§ PASSAGE
↓
Document Type : Case Study
Authors
- Asep Nurohmat Majalis 1
- Muhammad Razzaaq Al Giffari 2
- R Arif Suryanegara 2
- M Rifat Noor 3
- Rachmat Ramadhan 4
- Noviarso Wicaksono 3
1 Research Center for Chemistry, National Research and Innovation Agency, South Tangerang-Banten, Indonesia
2 Research Center for Environmental and Clean Technologies, National Research and Innovation Agency, South Tangerang-Banten, Indonesia
3 Research Center fot Mineral Technology, National Research and Innovation Agency, Tanjung Bintang-Lampung, Indonesia
4 National Research and Innovation Agency, Jakarta, Indonesia
10.22044/jme.2025.16265.3158
Abstract
Due to its large nickel reserves, Indonesia has become one of the world's largest nickel mining sites and producers. Nickel is a mining commodity with high economic value. However, its mining activity can negatively impact the environment if not managed properly. Therefore, mitigation of the impact of nickel mining is necessary. This research has conducted erosion and infiltration tests at various locations in pre-nickel mining zones to mitigate the environmental impact of nickel mining activity. Erosion tests were performed using a rainfall simulator with five nozzles on a 12.5 m² demo plot. Infiltration tests were conducted using a double-ring infiltrometer. The result shows that surface runoff coefficients for disposal, limonite, saprolite, and quarry zones were higher than those for vegetated zones such as grassland, pepper plantation, and forest. The saprolite zone released the highest sediment load, i.e., 484.3 kg ha-1 hour-1, followed by the limonite and the pepper plantation zone, with 243.6 kg ha-1 hour-1 and 185 kg ha-1 hour-1. The highest Cr(VI) concentration, 0.7 mg L-1, was released from the disposal zone, followed by the saprolite, limonite, and pepper plantation zones, with concentrations of 0.56, 0.06, and 0.06 mg L-1, respectively. The infiltration equation obtained from each zone shows that revegetation can significantly reduce runoff. Therefore, revegetation should be prioritized in addition to end-of-pipe treatment to mitigate the impact of nickel mining activities.
↑
§ DATA EXCERPT
↓
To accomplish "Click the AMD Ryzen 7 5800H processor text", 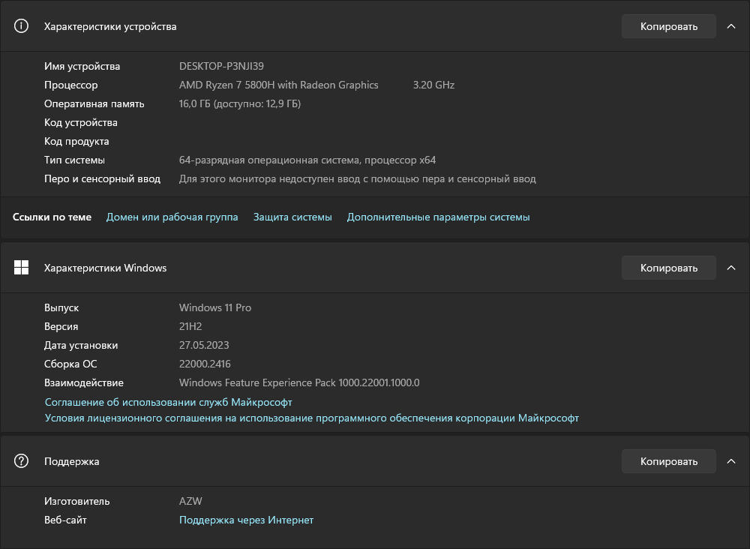I will (x=278, y=85).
↑
§ DO THIS
Copy out the entire case study on nickel mining erosion and infiltration shown above, word for word and unchanged.

§ FINAL ANSWER
Document Type : Case Study
Authors
- Asep Nurohmat Majalis 1
- Muhammad Razzaaq Al Giffari 2
- R Arif Suryanegara 2
- M Rifat Noor 3
- Rachmat Ramadhan 4
- Noviarso Wicaksono 3
1 Research Center for Chemistry, National Research and Innovation Agency, South Tangerang-Banten, Indonesia
2 Research Center for Environmental and Clean Technologies, National Research and Innovation Agency, South Tangerang-Banten, Indonesia
3 Research Center fot Mineral Technology, National Research and Innovation Agency, Tanjung Bintang-Lampung, Indonesia
4 National Research and Innovation Agency, Jakarta, Indonesia
10.22044/jme.2025.16265.3158
Abstract
Due to its large nickel reserves, Indonesia has become one of the world's largest nickel mining sites and producers. Nickel is a mining commodity with high economic value. However, its mining activity can negatively impact the environment if not managed properly. Therefore, mitigation of the impact of nickel mining is necessary. This research has conducted erosion and infiltration tests at various locations in pre-nickel mining zones to mitigate the environmental impact of nickel mining activity. Erosion tests were performed using a rainfall simulator with five nozzles on a 12.5 m² demo plot. Infiltration tests were conducted using a double-ring infiltrometer. The result shows that surface runoff coefficients for disposal, limonite, saprolite, and quarry zones were higher than those for vegetated zones such as grassland, pepper plantation, and forest. The saprolite zone released the highest sediment load, i.e., 484.3 kg ha-1 hour-1, followed by the limonite and the pepper plantation zone, with 243.6 kg ha-1 hour-1 and 185 kg ha-1 hour-1. The highest Cr(VI) concentration, 0.7 mg L-1, was released from the disposal zone, followed by the saprolite, limonite, and pepper plantation zones, with concentrations of 0.56, 0.06, and 0.06 mg L-1, respectively. The infiltration equation obtained from each zone shows that revegetation can significantly reduce runoff. Therefore, revegetation should be prioritized in addition to end-of-pipe treatment to mitigate the impact of nickel mining activities.